What ATM network strategy?
So, what factors should banks consider when mapping out the next steps for their ATM networks? While there’s no one-size-fits-all strategy, there are two dimensions that banks need to contemplate in every market.
Should you own your network or outsource it? And second, location: where should you position your ATMs? Each dimension has three sub-themes that should be considered in detail.
On ownership, the overarching decision is whether to retain the ATMs, or outsource them because they’re no longer economically viable. There are three sub-themes to consider.
- Brand value and presence. How do your branding and culture align with your customers’ ATM experience, and what kind of “halo effect” do you gain from external ATMs?
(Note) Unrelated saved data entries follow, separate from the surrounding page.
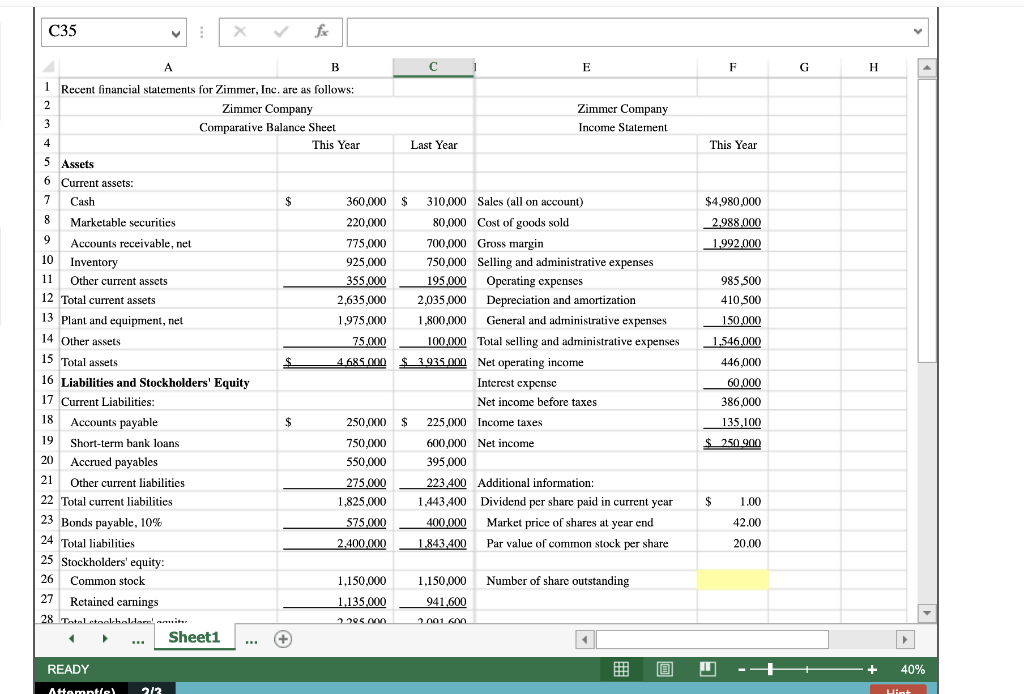Select the column C header
The width and height of the screenshot is (1024, 694).
[433, 67]
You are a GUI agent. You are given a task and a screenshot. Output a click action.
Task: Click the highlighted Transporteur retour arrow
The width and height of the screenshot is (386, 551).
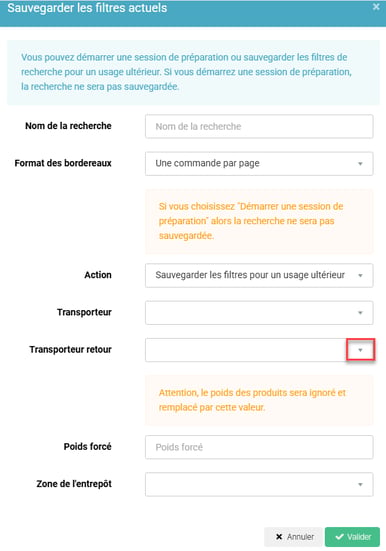[x=360, y=350]
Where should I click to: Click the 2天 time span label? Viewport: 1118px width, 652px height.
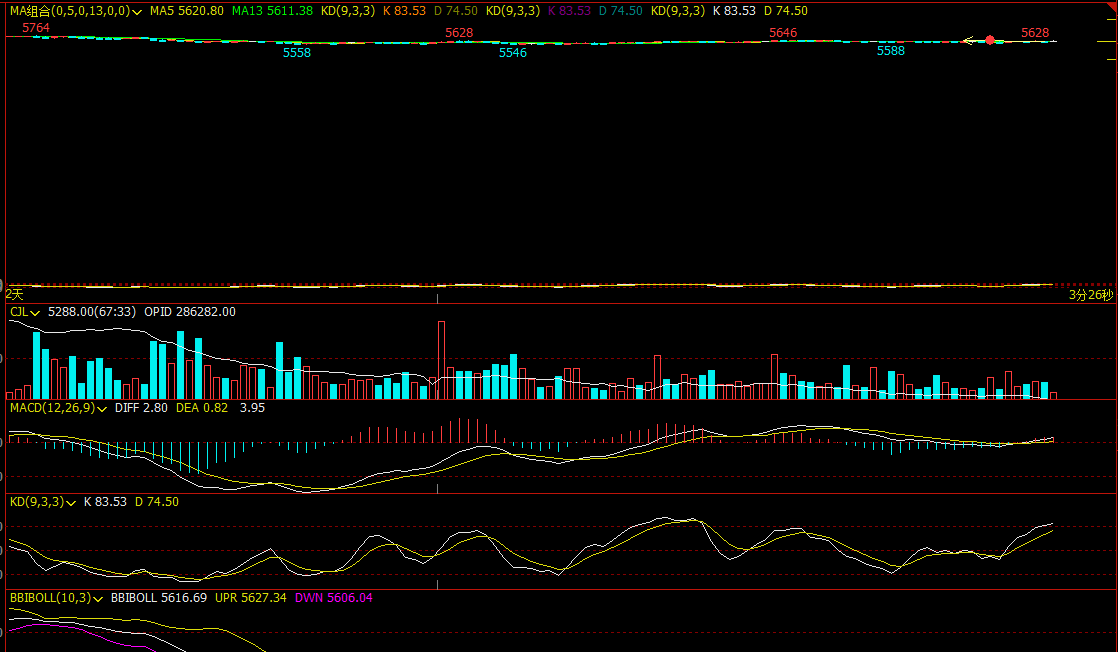pos(14,294)
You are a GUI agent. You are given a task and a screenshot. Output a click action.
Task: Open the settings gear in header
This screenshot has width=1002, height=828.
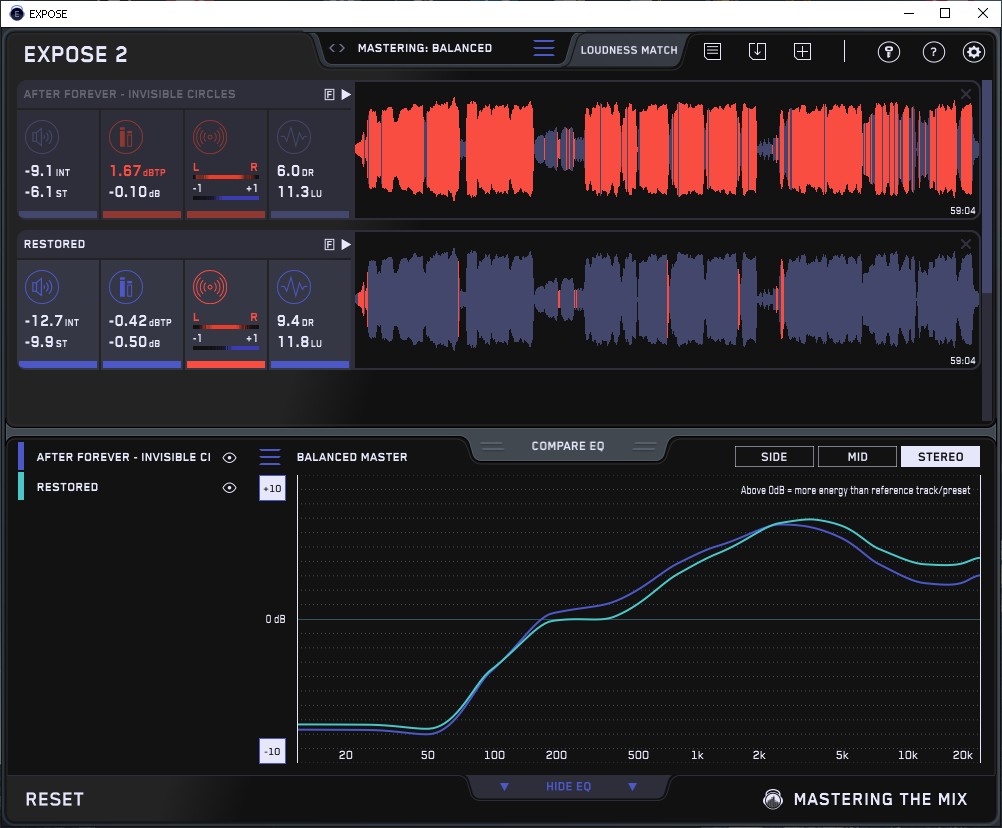[x=973, y=52]
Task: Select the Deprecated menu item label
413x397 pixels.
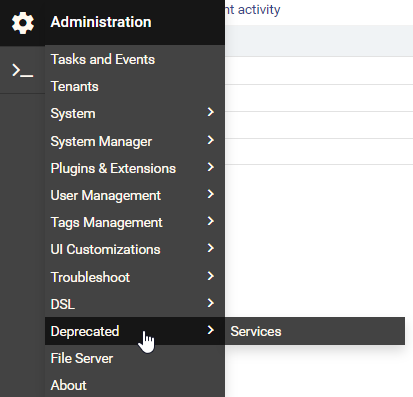Action: click(85, 331)
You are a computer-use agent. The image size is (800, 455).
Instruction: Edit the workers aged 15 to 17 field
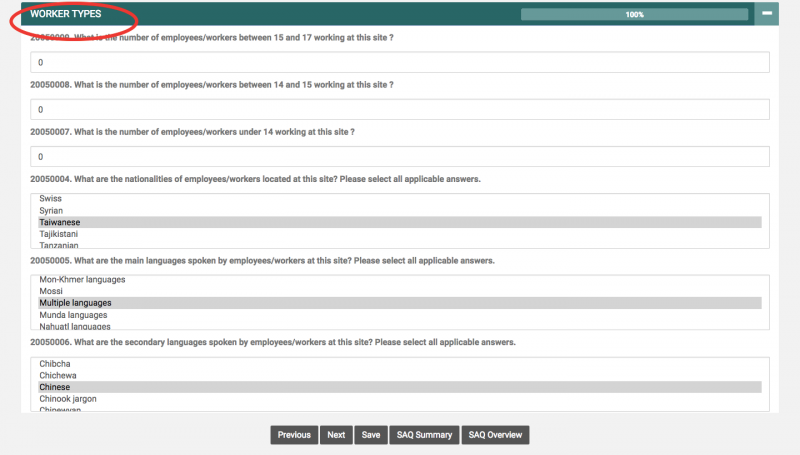pyautogui.click(x=400, y=62)
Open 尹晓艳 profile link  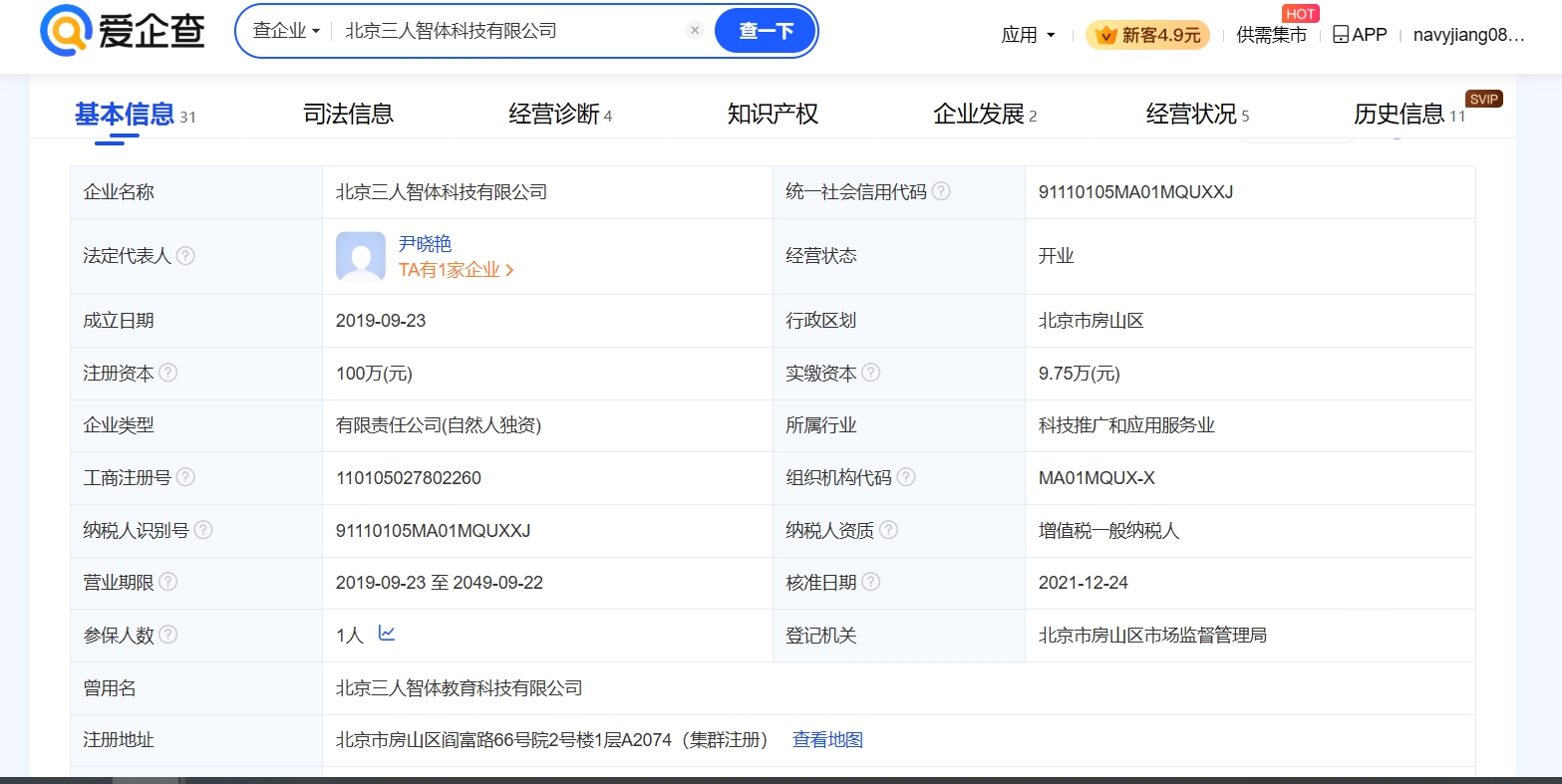click(x=425, y=244)
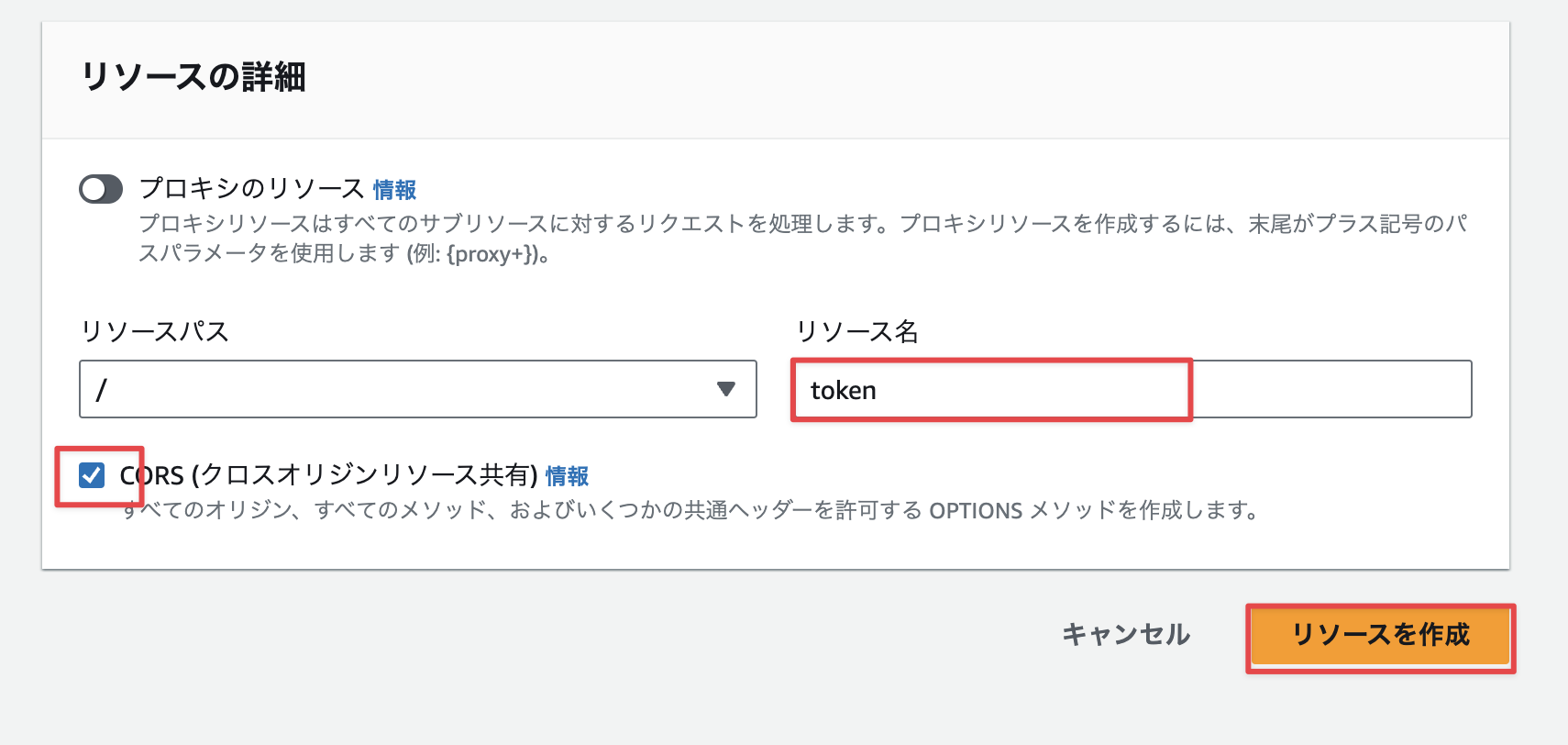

If your brand image and related customer service and experience are priorities, you might want to own your estate so you have complete control – despite the lower costs that outsourcing might offer.
- Cash management and ATM fees. What’s your strategy around cash management, value generated from ATM charges, and cost of cash operations? In countries that are going increasingly cashless, like Sweden, there’s an expectation to run down the ATM estate in the medium term. In emerging economies, by contrast, cash – and ATMs – remain business-critical. The level and importance of ATM fees also vary widely between markets, as do the fixed and variable costs of operating the network. While outsourcing may reduce these costs, this again needs to be weighed against the benefits of owning the estate and better lease contracts.
- Supplier landscape, partnerships and collaboration. If you opt for outsourcing, the size and sophistication of the supplier landscape will determine which model you select. Options include bank-owned and supplier-operated; third party-owned and supplier-operated; and supplier-owned and supplier-operated. If there’s a competitive landscape of suppliers, banks will be able to negotiate good contract terms. But be aware that as the providers grow and service more banks, this can create dependency for banks that might lead to price rises.
On the second dimension, location, there are four options: branch ATM – inside; branch ATM – outside; external ATM – away from branch; and external ATM – within partner premises, such as a supermarket. Again, there are three sub-themes.
- Purpose of the branch offering. What customer behaviours you are looking to encourage? For example, if a bank is looking to reduce footfall in-branch and increase digital self-service, more external ATMs would make sense. But if it’s looking to optimise cash handling within branch, it might be prudent to locate ATMs and CDMs in the outside lobby of branches.
- Security. Security and fraud considerations differ by geography. In countries with high safety and security concerns, you might want the ATMs mainly inside in secure locations. In others, ATMs can be placed in external or remote locations with less risk.
- Brand location strategy. You need to have the optimal number of ATMs in the best locations for both competitive advantage and customer experience. This means not only evaluating profitability and operation of the estate, but also possible future locations in the light of constant evolution in the market, customer behaviour and ATM capabilities.
Overall, the message is clear. The starting-point towards making your ATM networks fit for the future is to understand their role and relevance for your bank and customers in each market. By focusing on the dimensions and sub-themes I’ve highlighted, you can be sure to make the right decisions in every case.